In seguito, tornando alla figura del pm palermitano, Palamara, sollecitato dalle domande di Giletti, ha parlato della rimozione dal pool che indaga sulle stragi del 1992-1993 della Direzione Nazionale Antimafia da parte di Federico Cafiero de Raho e del suo più recente reintegro, sempre da parte del capo della Direzione Nazionale Antimafia. “Chi meglio di de Raho potrebbe chiarire quello che è accaduto in quei giorni?”, ha detto Palamara invitando de Raho a chiarire questi aspetti nelle sedi competenti. Se de Raho “ha assunto un provvedimento del genere, debbo pensare, è perché ha maturato nel frattempo qualche convincimento e che qualcuno gli abbia detto di ripensare a questa decisione. Mi piacerebbe sapere chi è stato”. In questo senso Palamara ha quindi invitato tutti i suoi ex colleghi a vuotare il sacco sul così detto “sistema” e sull’operato di anni e anni di Csm e ANM. Questo perché, ha spiegato durante la trasmissione, “identificare soltanto con me i problemi della magistratura italiana è sbagliato”. “I problemi di cui parliamo oggi sono problemi arroccati, e il sistema è diventato una casta”. “Tutto – ha concluso – è nato quando si decise di mettere la politica nella magistratura“.
Accusa a Pignatone
Nel corso della trasmissione l’ex pm Palamara per due volte ha tirato in ballo Giuseppe Pignatone, oggi Presidente del Tribunale dello Stato della Città del Vaticano. La prima sempre parlando della vicenda Boanfede-Di Matteo, spiegando che nei giorni in cui il ministro della Giustizia doveva decidere della nomina al Dap lo stesso l’ex Procuratore capo di Roma si sarebbe recato più volte al ministero. Un dato che emerge anche da alcune chat dello stesso Palamara, finiti agli atti del Processo di Perugia.
Palamara in particolare parlava con Maria Casola, giudice del lavoro a Napoli distaccato nella Capitale come capo dipartimento per gli Affari della giustizia. Una delle quinte colonne ministeriali di Palamara. Era l’11 giugno 2018, e il governo Lega-M5s si era insediato da poco più di una settimana. “La Casola – ha detto ieri Palamara nel programma di Giletti – ha visto più volte Pignatone. E mi chiese di tenerla riservata“. E’ quello il periodo in cui Bonafede scelse di non nominare Di Matteo al capo del Dap, virando clamorosamente su Francesco Basentini.

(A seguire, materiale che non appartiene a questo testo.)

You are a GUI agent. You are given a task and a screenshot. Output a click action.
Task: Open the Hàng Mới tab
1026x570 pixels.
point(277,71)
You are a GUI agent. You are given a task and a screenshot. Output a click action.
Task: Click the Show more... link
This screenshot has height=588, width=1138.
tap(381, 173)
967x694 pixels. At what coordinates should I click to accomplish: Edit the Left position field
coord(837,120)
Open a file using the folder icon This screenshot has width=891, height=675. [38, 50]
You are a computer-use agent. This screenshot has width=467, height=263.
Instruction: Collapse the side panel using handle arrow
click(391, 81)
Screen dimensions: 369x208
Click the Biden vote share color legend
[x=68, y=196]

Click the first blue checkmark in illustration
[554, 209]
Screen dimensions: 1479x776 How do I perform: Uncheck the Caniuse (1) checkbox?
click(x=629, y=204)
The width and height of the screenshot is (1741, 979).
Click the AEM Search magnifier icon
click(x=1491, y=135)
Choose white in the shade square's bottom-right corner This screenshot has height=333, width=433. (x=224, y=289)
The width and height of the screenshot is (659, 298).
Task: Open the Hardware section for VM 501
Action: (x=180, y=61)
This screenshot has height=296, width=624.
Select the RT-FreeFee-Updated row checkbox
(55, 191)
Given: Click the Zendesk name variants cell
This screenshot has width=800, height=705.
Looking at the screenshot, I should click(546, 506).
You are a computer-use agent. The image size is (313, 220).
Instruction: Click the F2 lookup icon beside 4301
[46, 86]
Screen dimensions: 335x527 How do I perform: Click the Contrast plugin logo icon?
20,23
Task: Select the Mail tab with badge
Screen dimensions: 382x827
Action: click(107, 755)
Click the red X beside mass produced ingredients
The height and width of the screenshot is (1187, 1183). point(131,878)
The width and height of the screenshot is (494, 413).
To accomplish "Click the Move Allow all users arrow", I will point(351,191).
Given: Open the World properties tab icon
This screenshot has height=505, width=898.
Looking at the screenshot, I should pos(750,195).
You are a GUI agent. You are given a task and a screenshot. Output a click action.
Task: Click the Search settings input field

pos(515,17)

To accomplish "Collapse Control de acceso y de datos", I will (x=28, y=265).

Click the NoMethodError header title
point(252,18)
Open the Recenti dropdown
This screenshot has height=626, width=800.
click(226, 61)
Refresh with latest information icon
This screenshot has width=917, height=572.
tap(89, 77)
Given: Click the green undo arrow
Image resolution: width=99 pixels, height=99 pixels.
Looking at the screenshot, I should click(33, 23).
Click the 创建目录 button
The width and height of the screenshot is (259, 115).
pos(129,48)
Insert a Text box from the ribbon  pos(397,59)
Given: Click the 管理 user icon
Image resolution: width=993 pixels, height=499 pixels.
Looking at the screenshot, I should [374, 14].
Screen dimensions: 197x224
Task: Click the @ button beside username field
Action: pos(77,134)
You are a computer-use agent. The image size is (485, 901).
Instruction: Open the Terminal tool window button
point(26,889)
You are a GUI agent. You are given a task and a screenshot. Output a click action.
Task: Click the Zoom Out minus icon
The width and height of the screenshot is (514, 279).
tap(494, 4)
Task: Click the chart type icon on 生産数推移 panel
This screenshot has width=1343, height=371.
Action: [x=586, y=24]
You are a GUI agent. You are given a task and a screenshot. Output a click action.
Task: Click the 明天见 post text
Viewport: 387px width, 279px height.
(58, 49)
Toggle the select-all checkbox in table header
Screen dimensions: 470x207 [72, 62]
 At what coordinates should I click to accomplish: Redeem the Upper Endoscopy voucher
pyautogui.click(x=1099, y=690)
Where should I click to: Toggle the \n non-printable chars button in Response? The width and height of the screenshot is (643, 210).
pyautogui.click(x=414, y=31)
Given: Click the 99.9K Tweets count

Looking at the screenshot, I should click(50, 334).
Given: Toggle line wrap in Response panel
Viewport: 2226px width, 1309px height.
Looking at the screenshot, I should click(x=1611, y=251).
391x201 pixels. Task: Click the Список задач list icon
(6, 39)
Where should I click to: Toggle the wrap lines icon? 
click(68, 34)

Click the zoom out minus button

Successivamente Palamara ha anche tirato in ballo l’ex procuratore capo di Roma rispetto ad altre decisioni come la nomina del Procuratore capo di Palermo Francesco Lo Voi (“Io lo votai ed altri anche perché era una persona molto vicina al dottor Pignatone“) e le vicende della successione alla Procura di Roma. “Quando Pignatone va in pensione io sono con lui – ha raccontato – E in quella cena, festeggiamo con un gruppo ristretto di 8 persone con un giudice del tribunale di Roma, e un imprenditore comune amico. Il dato certo è che il Trojan non funziona”. E alla domanda se avessero parlato anche della nomina alla Procura di Roma ha ribadito: “Con lui parlavo sempre di tutto. E si sa che alle cene riuscivamo ad isolarci e parlare solo noi due“.
Sui motivi della spaccatura con Pignatone ha poi aggiunto: “L’anno particolare è il 2016. La Procura di Roma ha due inchieste delicate. Una è Consip che riguarda Lotti, il Comandante Del Sette, Saltalamacchia e l’imprenditore Romeo. L’altra è quella su Amara, Centofanti e che sfiora anche l’Eni. In virtù della frequentazione avuta con il dottore Centofanti iniziano a nascere delle problematiche che vengono ancor più fuori nel dicembre 2017 quando c’è la nomina del Presidente di Cassazione e del Procuratore generale di Cassazione dove per la prima volta la corrente di Area non ha più ruoli ai vertici della magistratura. Oggi Area li ha”.